I felt dazed. A wash of seawater ran from side to side of the deck, mixed with blood from dead and wounded men. Now I had a choice of surrender to Martel’s government or a ride in a hurricane with a wounded crew at one another’s throats. “I only wanted to retire,” I said hollowly.

“You can only retire when the powerful say you can retire.”

“And you, Martel, wounded, wet, five thousand miles from home?”

“I’m a policeman. A soldier. I accept my fate.”

I glanced about, considering. Astiza still stood behind the helm and our captain as the ship surged on, surfing down growling swells. Brienne looked frightened at our course, but clung fatalistically to the wheel. Martel’s look was mocking, pitying, disdainful, proud, pained, as if he were the moral superior. So I had to jolt him into place. “Perhaps what you say is true. We’ll let Dessalines finish your interrogation to make sure.”

Finally he paled. “Monsieur, that is monstrous…”

“He has his own ideas of justice for slavery-loving Frenchmen.” I dragged the bleeding bastard to the hatch leading to the hold. “You’ve a gift for conversation. I’m sure you can persuade him.”

“You’re a traitor to your race if you give me up to Dessalines!”

“Don’t talk to me about treachery.”

“I warn you, Gage, I’ll never go! I’ll kill myself first!”

“You’re too much the villain to dare.” I dragged him down the ladder, bumping, and found that chains had been prepared for our own capture. So I snapped them in place around him and the other scoundrels and took the ring of keys. I almost let Martel bleed to death, but at the last moment wrapped rags around his wounds so we could save him for later torture.

I can be ruthless, too.

In a sail locker I found Harry, rolled into a ball and terrified by the gyrations of the ship. I crawled in and hugged him. “Harry, it’s Papa! Are you all right?”

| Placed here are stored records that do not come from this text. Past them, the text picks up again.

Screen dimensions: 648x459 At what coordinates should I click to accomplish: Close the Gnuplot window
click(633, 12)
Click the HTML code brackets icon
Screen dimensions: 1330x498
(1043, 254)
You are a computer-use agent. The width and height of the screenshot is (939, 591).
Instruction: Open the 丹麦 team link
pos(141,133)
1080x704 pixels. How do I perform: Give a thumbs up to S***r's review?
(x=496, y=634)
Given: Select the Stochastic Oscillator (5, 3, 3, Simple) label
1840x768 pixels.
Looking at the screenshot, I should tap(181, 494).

He was crying. “Where’s Mama?”

“Guiding our ship.” I reached out to touch him, and he shrank. His fear was wounding. “I’ll take you to her. You’ll stay in the captain’s cabin.” I bundled him in my arms. “It’s almost over, son.”

“I want to go home.”

“The cabin is like a home.”

I carried him up to Astiza. “I’ll guard Brienne!” I shouted against the wind. “You keep Harry in the captain’s quarters!” I handed her one of Martel’s flying models. “He’s betrayed us from the beginning, but this is what he came for.”

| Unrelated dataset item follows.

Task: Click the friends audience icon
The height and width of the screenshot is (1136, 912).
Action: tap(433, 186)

She looked. “This is what the Aztecs saw, not what they made,” she guessed. “They’re too crude. The Indians were copying something extraordinary.”

“Agreed, but I’ll show one to Fulton anyway. Keep Harry warm.”

She retreated to the compartment in the stern.

I turned to Captain Brienne, who looked more frightened of the sea than my pistol. “Can we hold this course?”

“It’s too late to jibe; the masts would break. So we run downwind. But feel for yourself.”

I was shocked at the pull of the wheel and feared the rudder would snap. The ship was trembling as we surfed down the seas. We needed to take down more sail; trying to manage the clumsy bomb ketch was like holding a halter on a drunken cow.

“It would be better now without the mortar, monsieur,” the captain said.

I looked at the gun. The ketch rolled as if an anvil was tied round its neck. “Agreed.”